A flyover has collapsed killing 25 people and injuring more than 80 people and no one is responsible for this. The builder has callously called it an act of God and a political bun fight is in full flood.
The collapse of public structures is nothing new in India. During the monsoon they take place with regularity in Mumbai. But the Kolkata tragedy is a chronicle of a disaster foretold. Engineers had cautioned against the rusting framework of the flyover’s superstructure which has been pending completion for a long time. This has been compounded by the humid conditions in the city. The Kolkata flyover was already in a dilapidated condition even though it had not been completed.
There are a host of reasons why public structures tend to either collapse or have a short shelf life. The material used is substandard with builders being notorious for cutting corners. In many building collapses, the foundations have been found to be not well laid and the materials used unable to withstand either the vagaries of the weather or the sheer weight of the construction.
And invariably, an element of political brinkmanship enters the picture. In the Kolkata case, political grandstanding has been heightened as the state is poll-bound. Even as rescue workers are battling to save those trapped and who might still be alive, the political blame game is afoot. All this is to detract from the task at hand which is succour to the victims in the form of compensation for the dead and injured.
Contracts for constructions like flyovers should contain clauses to ensure that builders stick to a timeline. This way there will be fewer cost overruns and minimal chances of wear and tear on the building materials. This is something the political class can ensure rather than engage in verbal fisticuffs after the event.

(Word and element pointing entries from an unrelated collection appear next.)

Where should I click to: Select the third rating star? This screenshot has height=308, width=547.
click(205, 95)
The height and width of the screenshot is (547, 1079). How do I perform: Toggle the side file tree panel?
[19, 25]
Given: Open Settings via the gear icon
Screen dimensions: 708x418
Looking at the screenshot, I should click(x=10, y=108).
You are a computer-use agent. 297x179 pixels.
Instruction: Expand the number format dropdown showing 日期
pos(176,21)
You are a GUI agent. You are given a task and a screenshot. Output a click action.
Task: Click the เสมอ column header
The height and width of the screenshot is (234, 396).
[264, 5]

This sad turn of events provides the right opportunity to review public structures in our metros. Many of them
are in poor condition and require retrofitting. Instead of rushing to build even more flyovers and overhead passes and buildings, the existing ones should be made safer. The builder in the Kolkata case cannot get away with lofty pronouncements that it is an act of God. It is not. He will have to make restitution for this tragedy.
There has to be a concerted effort to enforce more rigorous checks before a project is sanctioned and also ensure that there are fewer delays in completion as well as regular maintenance inspections. This, rather than political mudslinging, would be a practical way of ensuring that such calamities are minimised in future.